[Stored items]
################

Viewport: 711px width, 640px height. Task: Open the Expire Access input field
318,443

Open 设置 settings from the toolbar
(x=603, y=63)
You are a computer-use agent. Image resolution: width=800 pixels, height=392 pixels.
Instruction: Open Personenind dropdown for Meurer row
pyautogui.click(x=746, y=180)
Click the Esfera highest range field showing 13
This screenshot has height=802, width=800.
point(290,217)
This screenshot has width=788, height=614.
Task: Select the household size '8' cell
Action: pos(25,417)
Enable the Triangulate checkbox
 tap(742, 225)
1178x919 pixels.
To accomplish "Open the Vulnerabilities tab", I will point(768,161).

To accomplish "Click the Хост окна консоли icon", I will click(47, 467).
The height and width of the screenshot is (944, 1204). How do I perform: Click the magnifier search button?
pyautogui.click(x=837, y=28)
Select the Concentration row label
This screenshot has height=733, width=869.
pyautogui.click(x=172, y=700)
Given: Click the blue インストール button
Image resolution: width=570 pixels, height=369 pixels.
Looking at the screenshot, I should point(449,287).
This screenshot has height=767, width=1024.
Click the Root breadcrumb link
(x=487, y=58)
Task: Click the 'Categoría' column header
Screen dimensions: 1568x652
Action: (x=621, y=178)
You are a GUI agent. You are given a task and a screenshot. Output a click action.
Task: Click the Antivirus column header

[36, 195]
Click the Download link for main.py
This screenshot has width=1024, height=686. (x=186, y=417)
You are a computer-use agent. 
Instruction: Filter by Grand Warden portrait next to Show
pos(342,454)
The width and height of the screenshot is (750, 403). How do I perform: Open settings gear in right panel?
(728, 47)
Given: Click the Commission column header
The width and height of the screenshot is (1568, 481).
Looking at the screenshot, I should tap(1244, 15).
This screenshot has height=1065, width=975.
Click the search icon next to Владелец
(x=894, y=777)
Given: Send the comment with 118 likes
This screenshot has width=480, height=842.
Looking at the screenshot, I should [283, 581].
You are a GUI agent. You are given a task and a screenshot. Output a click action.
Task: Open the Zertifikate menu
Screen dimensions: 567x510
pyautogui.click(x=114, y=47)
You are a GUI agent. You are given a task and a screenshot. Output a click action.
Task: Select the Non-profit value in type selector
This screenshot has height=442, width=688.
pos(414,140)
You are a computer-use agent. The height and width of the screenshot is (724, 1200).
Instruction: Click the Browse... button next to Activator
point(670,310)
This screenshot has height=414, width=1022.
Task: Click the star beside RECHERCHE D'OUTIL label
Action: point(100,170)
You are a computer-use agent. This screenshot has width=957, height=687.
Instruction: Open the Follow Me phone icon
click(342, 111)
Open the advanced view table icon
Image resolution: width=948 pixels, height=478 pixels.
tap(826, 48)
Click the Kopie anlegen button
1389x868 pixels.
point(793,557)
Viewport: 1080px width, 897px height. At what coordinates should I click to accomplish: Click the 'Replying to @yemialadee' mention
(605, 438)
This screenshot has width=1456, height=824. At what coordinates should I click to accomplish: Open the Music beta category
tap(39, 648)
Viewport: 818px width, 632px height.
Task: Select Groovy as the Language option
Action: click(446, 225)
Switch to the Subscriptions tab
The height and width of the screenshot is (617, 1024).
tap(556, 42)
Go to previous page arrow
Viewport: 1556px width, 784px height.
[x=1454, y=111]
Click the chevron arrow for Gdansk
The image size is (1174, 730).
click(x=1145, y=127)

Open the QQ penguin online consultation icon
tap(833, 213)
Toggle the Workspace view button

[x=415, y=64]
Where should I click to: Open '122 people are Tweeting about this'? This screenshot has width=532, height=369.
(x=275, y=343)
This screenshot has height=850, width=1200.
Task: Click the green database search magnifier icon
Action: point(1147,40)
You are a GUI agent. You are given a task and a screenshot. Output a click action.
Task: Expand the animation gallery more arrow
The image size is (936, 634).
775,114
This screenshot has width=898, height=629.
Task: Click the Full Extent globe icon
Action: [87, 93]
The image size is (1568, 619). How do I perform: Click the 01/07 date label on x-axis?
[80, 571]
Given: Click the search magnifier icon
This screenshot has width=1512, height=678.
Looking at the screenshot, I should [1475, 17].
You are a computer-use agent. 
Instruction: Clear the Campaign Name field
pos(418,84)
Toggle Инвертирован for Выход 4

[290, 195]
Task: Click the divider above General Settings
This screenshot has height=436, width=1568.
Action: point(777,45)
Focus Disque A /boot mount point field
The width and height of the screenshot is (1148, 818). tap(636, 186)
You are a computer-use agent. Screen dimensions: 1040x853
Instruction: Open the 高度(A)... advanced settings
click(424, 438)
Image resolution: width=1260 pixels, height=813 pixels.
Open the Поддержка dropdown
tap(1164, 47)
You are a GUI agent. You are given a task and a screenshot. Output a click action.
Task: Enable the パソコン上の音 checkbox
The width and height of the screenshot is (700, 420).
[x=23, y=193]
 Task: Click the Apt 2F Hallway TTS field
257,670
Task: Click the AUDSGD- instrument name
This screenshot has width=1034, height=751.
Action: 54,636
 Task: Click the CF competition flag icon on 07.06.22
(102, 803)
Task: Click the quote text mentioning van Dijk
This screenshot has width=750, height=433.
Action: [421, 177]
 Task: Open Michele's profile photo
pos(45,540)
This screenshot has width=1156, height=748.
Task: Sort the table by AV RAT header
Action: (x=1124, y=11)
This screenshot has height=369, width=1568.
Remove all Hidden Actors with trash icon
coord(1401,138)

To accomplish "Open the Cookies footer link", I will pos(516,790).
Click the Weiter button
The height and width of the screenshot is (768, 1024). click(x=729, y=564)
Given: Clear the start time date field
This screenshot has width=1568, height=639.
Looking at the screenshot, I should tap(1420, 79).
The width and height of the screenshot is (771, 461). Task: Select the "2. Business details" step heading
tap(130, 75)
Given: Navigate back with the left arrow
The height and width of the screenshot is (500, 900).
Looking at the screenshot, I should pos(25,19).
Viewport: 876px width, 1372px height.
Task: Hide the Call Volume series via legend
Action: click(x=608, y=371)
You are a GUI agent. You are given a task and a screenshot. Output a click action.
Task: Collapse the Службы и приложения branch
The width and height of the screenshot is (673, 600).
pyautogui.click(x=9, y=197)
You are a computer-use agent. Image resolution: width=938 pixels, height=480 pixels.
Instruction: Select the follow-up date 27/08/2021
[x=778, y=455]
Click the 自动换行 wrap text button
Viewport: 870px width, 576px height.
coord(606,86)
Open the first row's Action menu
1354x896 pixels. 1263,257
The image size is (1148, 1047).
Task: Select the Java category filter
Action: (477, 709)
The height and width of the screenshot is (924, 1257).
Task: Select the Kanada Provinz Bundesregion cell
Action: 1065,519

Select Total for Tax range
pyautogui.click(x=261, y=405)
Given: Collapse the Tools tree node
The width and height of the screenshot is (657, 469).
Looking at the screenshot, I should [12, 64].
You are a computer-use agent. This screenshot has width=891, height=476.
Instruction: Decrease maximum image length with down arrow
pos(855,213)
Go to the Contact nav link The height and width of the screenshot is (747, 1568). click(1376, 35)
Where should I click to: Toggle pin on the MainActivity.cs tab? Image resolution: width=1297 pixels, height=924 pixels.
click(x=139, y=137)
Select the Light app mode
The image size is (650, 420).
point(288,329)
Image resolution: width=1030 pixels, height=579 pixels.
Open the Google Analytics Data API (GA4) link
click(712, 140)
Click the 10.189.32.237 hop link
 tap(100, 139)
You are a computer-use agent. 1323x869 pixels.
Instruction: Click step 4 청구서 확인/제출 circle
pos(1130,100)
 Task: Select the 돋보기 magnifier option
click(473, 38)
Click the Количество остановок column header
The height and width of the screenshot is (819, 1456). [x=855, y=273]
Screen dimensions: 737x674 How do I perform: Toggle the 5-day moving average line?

################

Above are some records. Count the lines among them with the word "Collapse", and answer with the number only.

» SOLUTION FOR THIS PROBLEM
2